Some non-academics believe the findings of scholarly research are trivial and obvious. Although some research does fit that description, I think those who hold that attitude are often mistaken.

Indeed, in one study, two groups of people were told that academic researchers had reached opposite conclusions to a certain question and asked whether the finding was obvious. In both cases, most respondents said yes.

For readers who believe that research only reveals the obvious, I want to share an interesting study that appeared last year in the journal Psychological Science. It was by Adam Grant, a brilliant young scholar at the University of Pennsylvania’s Wharton School whose research I have discussed in earlier columns, and his colleague David Hofmann of the University of North Carolina’s Kenan-Flagler Business School. The researchers report the results of an experiment at a hospital designed to test different ways to encourage employees to wash their hands, a simple practice to reduce the spread of disease among health care professionals and patients.

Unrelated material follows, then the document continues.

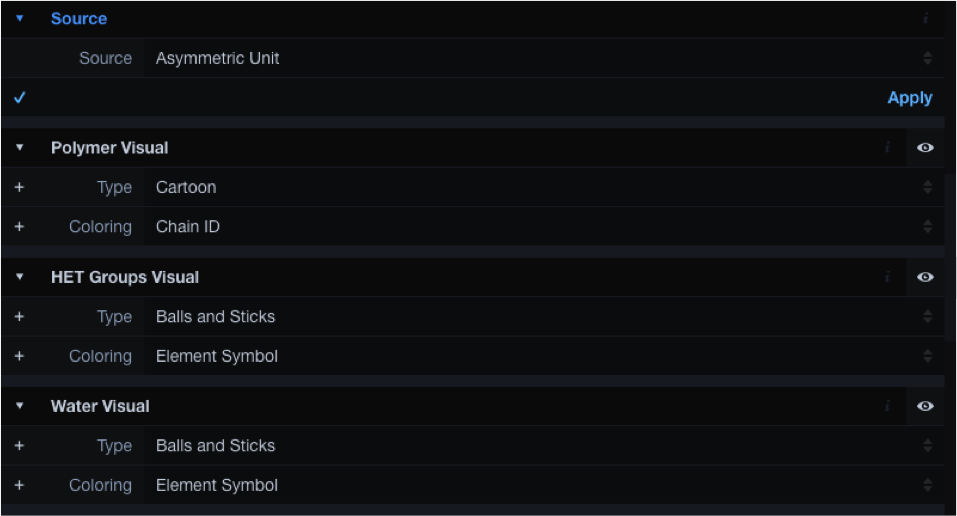Hide the Polymer Visual using eye icon

click(925, 148)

The researchers put different signs by different sinks in randomly selected places in a hospital. One sign said, “Hand hygiene prevents you from catching diseases.” The other said, “Hand hygiene prevents patients from catching diseases.”

For two weeks before and two weeks after the signs went up, the researchers tracked the use of liquid soap placed in the dispensers at the sinks, a neat way to unobtrusively measure the rate of handwashing.

I suspect most readers would assume that the first sign was more effective — you know, look out for No. 1 and all that. As you probably also suspect, I wouldn’t be writing this column if the results were that obvious. In fact, the percentage of liquid soap used at the “help patients” location went up from 37 percent before the experiment to 54 percent. At the sinks where the message was about one’s own well-being, use declined slightly (from 35 percent to 34 percent) — in other words, it essentially stayed the same.

I report on this study because of its relevance for federal managers. It is well known that they lack many of the material rewards available to companies to encourage good employee performance. All too often, government managers draw from this the conclusion that they have no tools to improve how well employees do their jobs and must accept whatever performance they get.

That conclusion is based on the view that the only thing that motivates people is personal, selfish reward. However, Grant and Hofmann’s findings show us that this might be a false assumption, at least for people working in jobs that are closely associated with helping others. That is the case for physicians. It is also the case for many government employees.

Federal managers need to stop taking the easy, woe-is-me attitude that because they can’t give cash to high-performing employees, they need to put up with subpar performance. Instead, managers should be creative about finding ways to engage employees in the organization’s service mission. Because research also indicates that simple statements by supervisors or managers in this regard are not enough, managers need to show they are walking the walk and/or give employees more chance to interact with beneficiaries of the organization’s activities.

Looking out for No. 1 is an impoverished view of what makes many of us tick. Let’s not be its slaves.